2

Possible Duplicate:
Efficient bidirectional hash table in Python?

I'm working on an AST parser, that parses python code. First, I turn the python code into an AST with a call to compile.
In doing this, I need to ensure that I don't compile the same imported module twice, even if there are two calls to import it.

Currently, I can detect that these two calls are equivalent:

import modname as mod
import modname as mod

I maintain a dictionary that maps (in this case) mod to modname. I use this not only to detect that modname has already been imported, but also for some other bookkeeping functions down the road.

Now, I can't detect that the following three calls import the same module:

import modname as mod
import modname as foo
import modname

I know that I can easily circumvent this problem by using a set to contain modname and check this set before I compile modname the second time. However, this requires another block of linear space.
I could do a linear pass over the dictionary to check if any key maps to a value of modname, but that defeats the purpose of using a dict.

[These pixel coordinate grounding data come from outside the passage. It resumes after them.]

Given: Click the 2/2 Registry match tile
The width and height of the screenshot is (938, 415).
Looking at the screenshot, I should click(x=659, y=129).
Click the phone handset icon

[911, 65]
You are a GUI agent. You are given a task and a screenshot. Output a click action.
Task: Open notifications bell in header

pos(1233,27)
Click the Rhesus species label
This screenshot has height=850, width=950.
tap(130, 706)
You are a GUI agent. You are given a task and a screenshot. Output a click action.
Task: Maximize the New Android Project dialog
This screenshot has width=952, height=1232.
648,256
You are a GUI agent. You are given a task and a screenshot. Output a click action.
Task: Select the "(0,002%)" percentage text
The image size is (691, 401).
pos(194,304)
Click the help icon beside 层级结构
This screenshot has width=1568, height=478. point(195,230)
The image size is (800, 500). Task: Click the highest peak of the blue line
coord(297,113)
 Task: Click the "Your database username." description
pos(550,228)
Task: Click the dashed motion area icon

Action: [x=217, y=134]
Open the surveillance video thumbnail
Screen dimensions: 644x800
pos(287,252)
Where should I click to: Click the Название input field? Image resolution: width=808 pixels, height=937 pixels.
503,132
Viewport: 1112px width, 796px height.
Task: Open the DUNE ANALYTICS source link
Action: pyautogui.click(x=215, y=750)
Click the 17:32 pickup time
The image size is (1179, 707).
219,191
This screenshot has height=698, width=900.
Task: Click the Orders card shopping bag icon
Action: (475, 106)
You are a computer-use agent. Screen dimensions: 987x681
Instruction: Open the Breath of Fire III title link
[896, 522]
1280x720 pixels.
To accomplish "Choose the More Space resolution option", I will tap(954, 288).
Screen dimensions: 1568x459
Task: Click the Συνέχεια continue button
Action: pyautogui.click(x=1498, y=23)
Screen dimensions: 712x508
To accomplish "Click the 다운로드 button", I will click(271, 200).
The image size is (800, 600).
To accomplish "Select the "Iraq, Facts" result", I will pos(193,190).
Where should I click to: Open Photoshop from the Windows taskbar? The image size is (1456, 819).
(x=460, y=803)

Hence my question: does there exist a data structure that's a "two-way dict" - one that maps it's keys to values and whose values can be looked up at O(1) time as well?

Community
  • 1
  • 1
inspectorG4dget
  • 110,290
  • 27
  • 149
  • 241
  • It wouldn't take less space than two one-way dicts. – Pavel Anossov Jan 18 '13 at 23:33
  • Check out http://stackoverflow.com/questions/3318625/efficient-bidirectional-hash-table-in-python – Thomas Jan 18 '13 at 23:34
  • 1
    Don't you already have a structure that contains per-module variable names? Where do you store `mod`, in a global, or a structure per module? This is how Python does it; `sys.modules` is a mapping holding all the module namespaces (including `__main__` for the main script). – Martijn Pieters Jan 18 '13 at 23:38
  • @MartijnPieters: thanks for mentioning `sys.modules`. That would work for my purposes. I could check `imported_modules['mod'] in sys.modules`. If you post your suggestion as an answer, I would accept it – inspectorG4dget Jan 18 '13 at 23:43
  • @inspectorG4dget: I thought you were only parsing, not also importing. :-) – Martijn Pieters Jan 18 '13 at 23:46
  • @MartijnPieters: well, I have to parse the ASTs of the functionDefs and classDefs in the imported module (`modname`) as well. But if `modname` is being imported a second time in the source code, then parsing it's AST a second time would be inefficient – inspectorG4dget Jan 18 '13 at 23:48

1 Answers1

1

Python already tracks imported modules, in sys.modules.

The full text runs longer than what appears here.